Late one night in early September 1955 the phone rang. All the children were getting ready to go to bed. It was 10 PM. Mother answered the phone and there was dead silence. We started to cry, she hung up the phone, and quietly said we will be going to Oklahoma City tomorrow, your father died.
Six weeks later I was walking home from school (it was a 2 mile walk hot cold, rain or snow). I was nearly home crossing a field when the Lord asked me a question just as clear as day.

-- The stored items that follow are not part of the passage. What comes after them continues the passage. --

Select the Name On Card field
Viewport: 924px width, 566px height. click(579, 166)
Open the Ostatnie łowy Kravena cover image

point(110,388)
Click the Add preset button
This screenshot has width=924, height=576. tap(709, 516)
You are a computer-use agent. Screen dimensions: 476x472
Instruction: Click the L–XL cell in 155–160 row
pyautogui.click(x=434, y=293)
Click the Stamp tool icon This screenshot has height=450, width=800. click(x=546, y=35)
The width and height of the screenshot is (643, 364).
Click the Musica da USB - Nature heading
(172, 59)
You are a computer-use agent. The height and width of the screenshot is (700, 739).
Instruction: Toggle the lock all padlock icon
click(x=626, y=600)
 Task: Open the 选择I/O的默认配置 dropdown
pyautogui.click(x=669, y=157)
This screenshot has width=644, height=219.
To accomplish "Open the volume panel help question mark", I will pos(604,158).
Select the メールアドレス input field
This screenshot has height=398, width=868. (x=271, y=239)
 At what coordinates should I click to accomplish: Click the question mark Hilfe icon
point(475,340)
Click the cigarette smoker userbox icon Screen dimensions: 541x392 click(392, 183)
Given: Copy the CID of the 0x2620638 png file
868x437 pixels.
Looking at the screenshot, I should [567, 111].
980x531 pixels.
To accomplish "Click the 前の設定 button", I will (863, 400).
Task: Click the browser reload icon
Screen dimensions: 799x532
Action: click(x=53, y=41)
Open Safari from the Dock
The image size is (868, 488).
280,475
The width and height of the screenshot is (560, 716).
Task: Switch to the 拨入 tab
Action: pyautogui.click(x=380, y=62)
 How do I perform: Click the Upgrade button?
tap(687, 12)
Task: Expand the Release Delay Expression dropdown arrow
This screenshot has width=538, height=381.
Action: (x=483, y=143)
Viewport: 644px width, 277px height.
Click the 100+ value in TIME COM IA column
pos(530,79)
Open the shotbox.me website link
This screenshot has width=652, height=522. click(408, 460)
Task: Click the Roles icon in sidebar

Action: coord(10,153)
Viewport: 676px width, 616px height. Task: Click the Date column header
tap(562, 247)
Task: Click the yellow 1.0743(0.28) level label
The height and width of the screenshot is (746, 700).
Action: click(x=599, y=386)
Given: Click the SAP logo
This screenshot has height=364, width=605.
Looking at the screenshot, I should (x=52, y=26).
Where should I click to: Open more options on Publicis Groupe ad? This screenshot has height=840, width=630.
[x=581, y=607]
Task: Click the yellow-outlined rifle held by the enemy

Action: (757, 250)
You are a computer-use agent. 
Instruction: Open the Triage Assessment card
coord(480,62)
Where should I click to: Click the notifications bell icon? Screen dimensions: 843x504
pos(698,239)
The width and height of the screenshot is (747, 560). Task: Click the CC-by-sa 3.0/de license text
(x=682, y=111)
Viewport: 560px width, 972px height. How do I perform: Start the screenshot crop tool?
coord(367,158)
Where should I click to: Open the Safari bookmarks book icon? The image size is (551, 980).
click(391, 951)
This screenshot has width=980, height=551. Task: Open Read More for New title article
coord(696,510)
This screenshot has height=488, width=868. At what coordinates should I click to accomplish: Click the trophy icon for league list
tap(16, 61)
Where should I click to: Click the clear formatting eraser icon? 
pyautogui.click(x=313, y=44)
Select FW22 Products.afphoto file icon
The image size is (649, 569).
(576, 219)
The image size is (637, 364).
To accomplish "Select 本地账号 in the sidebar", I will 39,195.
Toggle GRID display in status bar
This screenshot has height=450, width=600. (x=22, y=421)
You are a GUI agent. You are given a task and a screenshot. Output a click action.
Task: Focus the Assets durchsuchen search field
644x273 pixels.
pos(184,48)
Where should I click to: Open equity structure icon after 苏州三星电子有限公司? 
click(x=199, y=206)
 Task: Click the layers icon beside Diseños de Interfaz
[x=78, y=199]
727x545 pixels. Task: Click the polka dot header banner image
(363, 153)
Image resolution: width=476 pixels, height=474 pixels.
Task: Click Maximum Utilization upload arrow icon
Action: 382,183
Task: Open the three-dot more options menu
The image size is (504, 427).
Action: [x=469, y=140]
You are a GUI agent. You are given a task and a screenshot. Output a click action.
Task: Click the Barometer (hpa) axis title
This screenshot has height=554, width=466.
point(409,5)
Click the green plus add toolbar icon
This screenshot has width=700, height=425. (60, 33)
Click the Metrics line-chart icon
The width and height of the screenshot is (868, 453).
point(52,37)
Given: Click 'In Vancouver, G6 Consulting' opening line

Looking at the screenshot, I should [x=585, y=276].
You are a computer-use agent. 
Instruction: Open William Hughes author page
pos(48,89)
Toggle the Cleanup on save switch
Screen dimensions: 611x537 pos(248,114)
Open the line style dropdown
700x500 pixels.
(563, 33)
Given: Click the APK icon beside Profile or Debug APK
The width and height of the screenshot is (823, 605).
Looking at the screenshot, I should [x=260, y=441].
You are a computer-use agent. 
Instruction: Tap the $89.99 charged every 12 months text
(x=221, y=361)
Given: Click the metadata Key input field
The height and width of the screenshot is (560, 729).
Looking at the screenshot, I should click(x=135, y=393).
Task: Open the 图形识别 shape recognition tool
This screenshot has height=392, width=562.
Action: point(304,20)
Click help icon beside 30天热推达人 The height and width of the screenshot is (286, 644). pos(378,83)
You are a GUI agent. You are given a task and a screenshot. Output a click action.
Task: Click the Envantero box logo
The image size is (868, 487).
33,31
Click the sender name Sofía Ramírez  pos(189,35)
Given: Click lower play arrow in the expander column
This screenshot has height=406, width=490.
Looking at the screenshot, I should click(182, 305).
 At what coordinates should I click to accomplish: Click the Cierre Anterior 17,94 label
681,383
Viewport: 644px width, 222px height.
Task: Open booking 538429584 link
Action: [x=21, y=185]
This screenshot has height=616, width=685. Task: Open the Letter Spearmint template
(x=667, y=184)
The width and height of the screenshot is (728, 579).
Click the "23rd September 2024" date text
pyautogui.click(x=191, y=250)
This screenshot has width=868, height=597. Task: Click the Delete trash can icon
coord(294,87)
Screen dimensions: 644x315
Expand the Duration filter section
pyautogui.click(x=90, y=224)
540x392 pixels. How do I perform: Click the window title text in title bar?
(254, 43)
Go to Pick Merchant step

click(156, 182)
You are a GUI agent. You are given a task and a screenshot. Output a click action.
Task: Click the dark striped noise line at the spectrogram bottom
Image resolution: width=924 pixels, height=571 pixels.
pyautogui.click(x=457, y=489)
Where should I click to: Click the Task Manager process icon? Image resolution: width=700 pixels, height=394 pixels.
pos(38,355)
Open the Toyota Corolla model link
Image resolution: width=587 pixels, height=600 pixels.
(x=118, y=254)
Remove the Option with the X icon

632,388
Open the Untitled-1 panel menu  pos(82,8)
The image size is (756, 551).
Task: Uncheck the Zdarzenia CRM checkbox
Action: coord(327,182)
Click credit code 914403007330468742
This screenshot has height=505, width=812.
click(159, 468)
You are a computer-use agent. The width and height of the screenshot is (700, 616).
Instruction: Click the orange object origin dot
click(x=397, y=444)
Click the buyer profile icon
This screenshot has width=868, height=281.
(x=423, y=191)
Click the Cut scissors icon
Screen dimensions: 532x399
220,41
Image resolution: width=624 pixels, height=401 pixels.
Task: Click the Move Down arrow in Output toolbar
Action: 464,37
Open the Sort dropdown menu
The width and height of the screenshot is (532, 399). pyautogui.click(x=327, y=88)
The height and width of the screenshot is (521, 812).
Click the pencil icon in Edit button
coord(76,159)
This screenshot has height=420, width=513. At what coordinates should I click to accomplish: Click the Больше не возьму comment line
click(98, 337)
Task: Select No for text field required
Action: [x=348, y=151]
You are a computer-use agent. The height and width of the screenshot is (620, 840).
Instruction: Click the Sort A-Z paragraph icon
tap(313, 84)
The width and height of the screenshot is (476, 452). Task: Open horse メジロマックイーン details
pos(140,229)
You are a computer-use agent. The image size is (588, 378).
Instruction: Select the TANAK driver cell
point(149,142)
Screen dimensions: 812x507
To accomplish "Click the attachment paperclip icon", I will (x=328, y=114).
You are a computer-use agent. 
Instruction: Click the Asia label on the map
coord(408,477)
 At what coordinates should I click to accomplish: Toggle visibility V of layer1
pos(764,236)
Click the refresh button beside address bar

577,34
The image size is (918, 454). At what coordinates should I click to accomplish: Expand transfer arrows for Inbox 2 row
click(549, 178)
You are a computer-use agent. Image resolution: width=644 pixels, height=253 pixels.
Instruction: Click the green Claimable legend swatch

Do you want me to be your father? I said yes. Thus began a unique journey that was to be a deciding factor for the rest of my days. I was 12 years old.
Frequently mother and I prayed together, and we would ask and agree on the answer.
I did begin to wonder was this just unique to us? Mother had warned me never to talk about prayer in church for these people believe that communication with the Lord was a one-way street. That would have gotten me kicked out of the ‘synagogue’ really quick.
However, for me some very difficult life questions had to be answered and I did not trust my own judgement. only the Lord could know the wise path to take. I just turned 17, very shy, and I would be graduating in 4 short months. Lord, what do I do? I Have no clue.
He said to talk to a recruiter there will be one at the school tomorrow. Which one Lord? The Air Force. So, I obeyed. June 6, 1961, I was headed to Lackland Air Force Base. How do I put it I am astounded at the perfect timing and the lifelong blessing that prayer led to? Even today, sixty-two years later, I benefit from what the Lord told me to do. The VA still pays a portion of my medical bills. The last few months I was in the service we lost 11 F105’s in a place called Viet Nam.
However, two years before another event took place which was to have a profound effect on my prayer life. It was late fall I had come home on leave and my mother told me the church was joining with another church in Norman for a hayride. Do I want to go, Absolutely, emphatically not, first off, I do not like crowds I am an introvert. Second, I have a terrible allergy to hay. No, I am not going. Well ask the Lord. So, I went. Drove up to the farm, got there in time to get on the hay wagon and sat next to a girl named Mary.
As I left that night, I reminded the Lord of one of his passages Matthew 7:7, “Ask and you shall receive, Seek and you shall find, Knock and it will be opened”. Lord, I want Mary as my wife. He said it would be but I needed to mature. Two years later we were married.
Now this is not an autobiography. Rather descriptions about prayer, its power, and just how often the direction came from the Lord and how it always came to pass. Trust undergirds this powerful tool the Lord gives those who choose to believe.
After the Air Force mother told me I should start college. I reminded her I had a huge emotional barrier to learning. She said ask the Lord. Well against my better judgement I ask him. Sure, enough he said go.
However, the first semester I made poor grades. I told you Lord, I told you what would happen. I Finally brought the grade card home bowed down and told the Lord if he would remove the barriers to learning any degree earned would be His. That next semester and each semester thereafter I was taking 18, 19, 20 semester hours at a time and on the honor roll. I finished a 4-year college in 2 years and seven months with honors. During the same period, I was working at an airport 40 hours a week refueling airplanes and my son was born. The Lord did that! He did it, I obeyed, but He did it.